Source records:

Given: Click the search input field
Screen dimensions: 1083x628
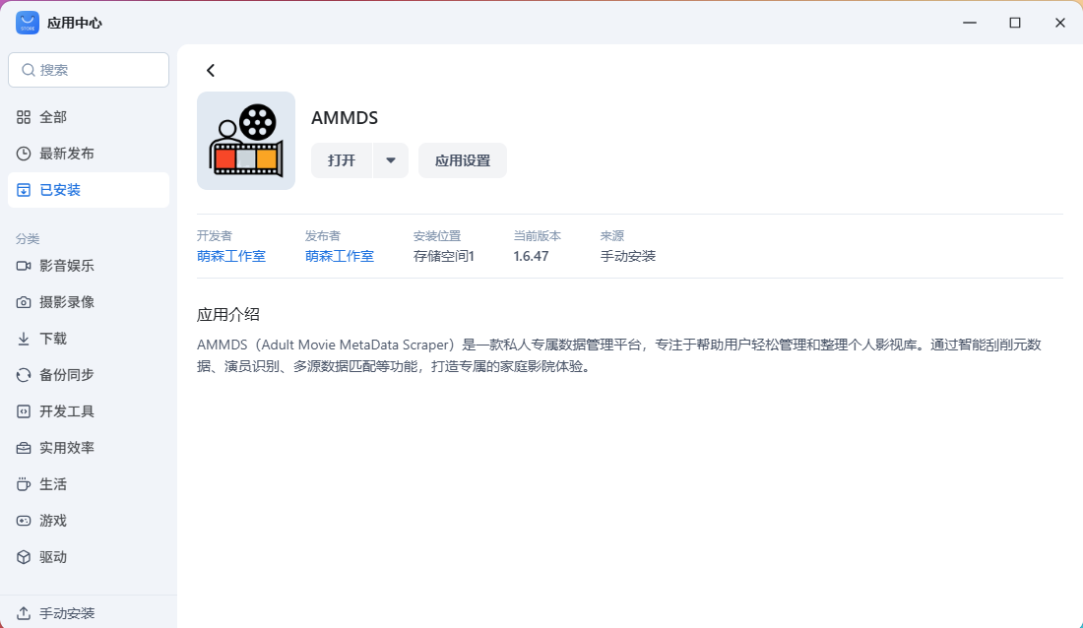Looking at the screenshot, I should coord(89,70).
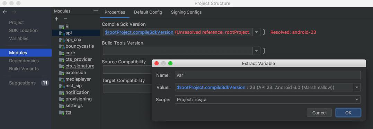Expand the Value dropdown in Extract Variable

click(x=357, y=87)
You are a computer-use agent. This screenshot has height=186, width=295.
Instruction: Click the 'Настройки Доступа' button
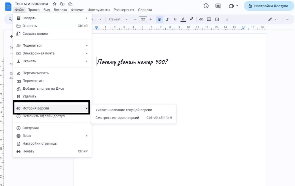point(268,6)
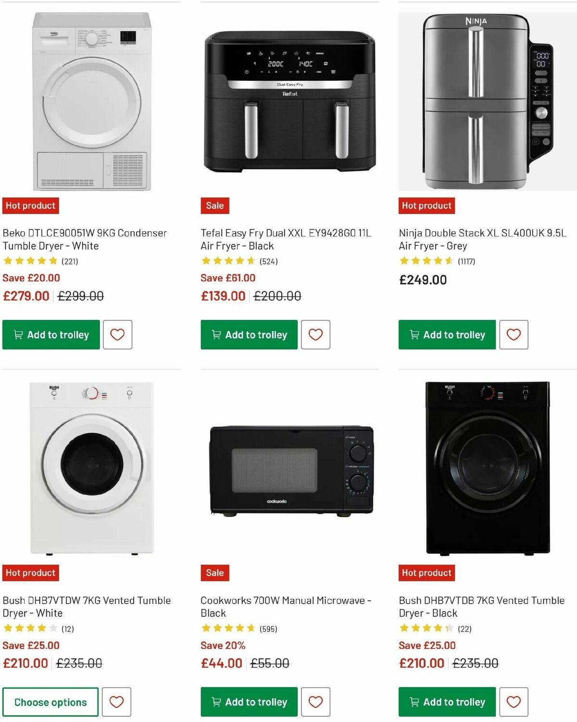Select the trolley icon on the Cookworks add button
The height and width of the screenshot is (722, 577).
[x=217, y=702]
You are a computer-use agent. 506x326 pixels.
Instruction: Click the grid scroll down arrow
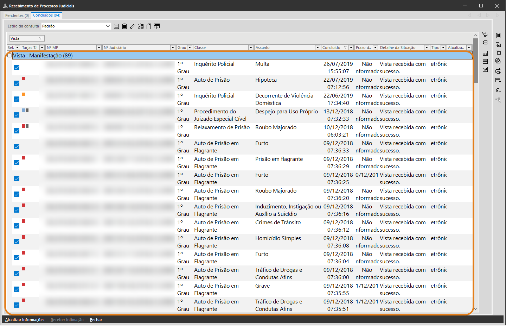coord(476,309)
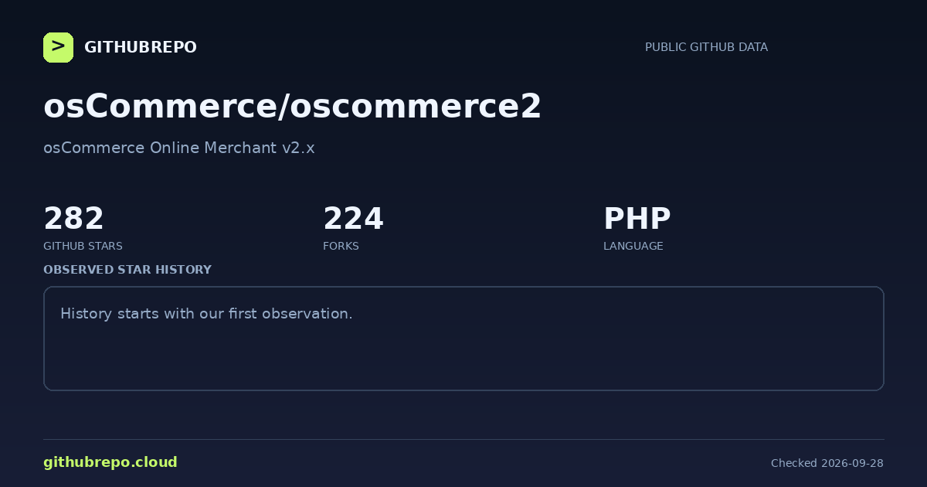
Task: Click the star history panel box
Action: click(464, 339)
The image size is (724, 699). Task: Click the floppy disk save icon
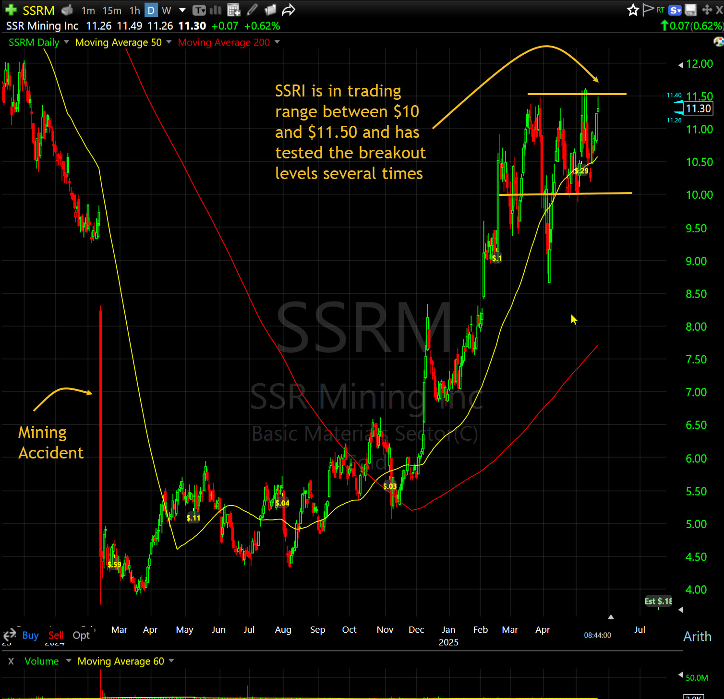click(691, 10)
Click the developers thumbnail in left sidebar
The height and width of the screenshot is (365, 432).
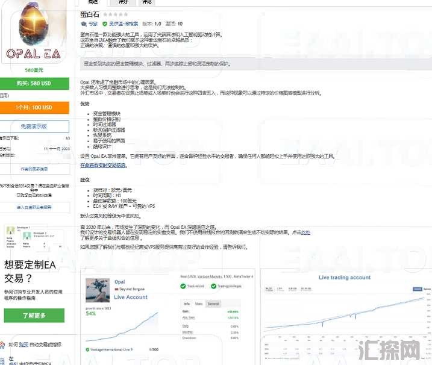click(x=34, y=237)

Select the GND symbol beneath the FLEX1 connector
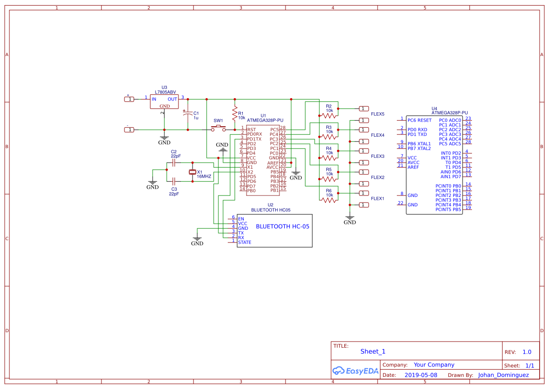(349, 218)
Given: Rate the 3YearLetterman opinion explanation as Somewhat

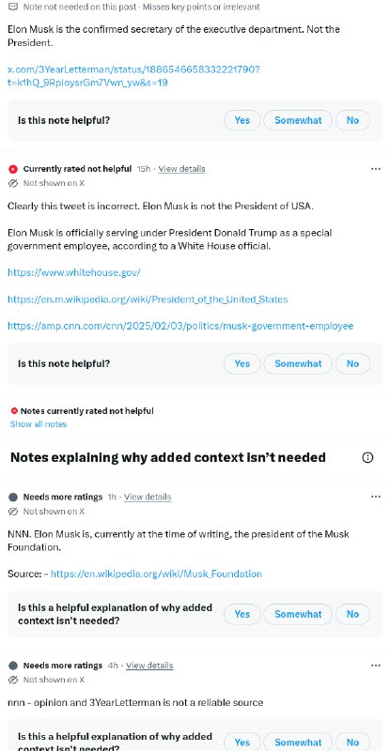Looking at the screenshot, I should (x=298, y=743).
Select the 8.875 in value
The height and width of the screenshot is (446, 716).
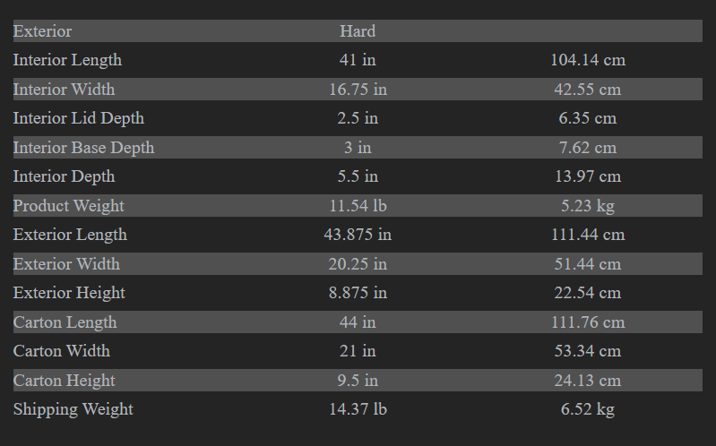[x=358, y=293]
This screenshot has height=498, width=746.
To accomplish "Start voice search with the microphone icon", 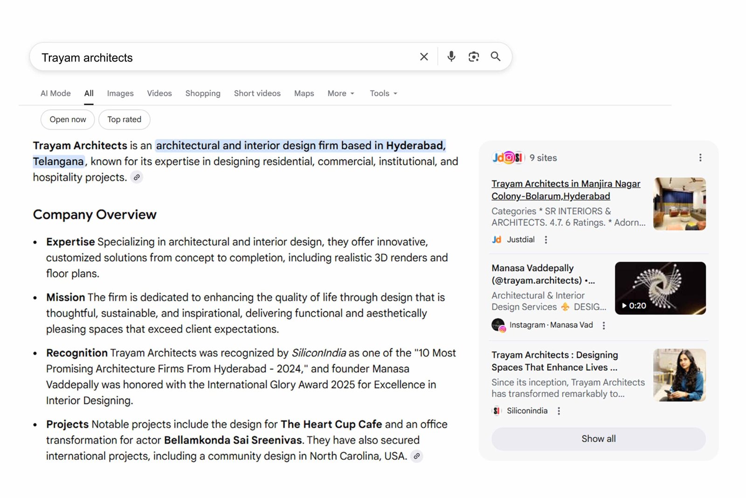I will click(x=451, y=57).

- [Required action]: The stretch above running from the line with "Select the GND" through the line with "This screenshot has height=498, width=746." is all you should copy, exactly, leaving out the pictures.

- [Exercise output]:
Select the GND symbol beneath the FLEX1 connector
(349, 218)
Given: Rate the 3YearLetterman opinion explanation as Somewhat

Looking at the screenshot, I should (x=298, y=743).
Select the 8.875 in value
The height and width of the screenshot is (446, 716).
[x=358, y=293]
This screenshot has height=498, width=746.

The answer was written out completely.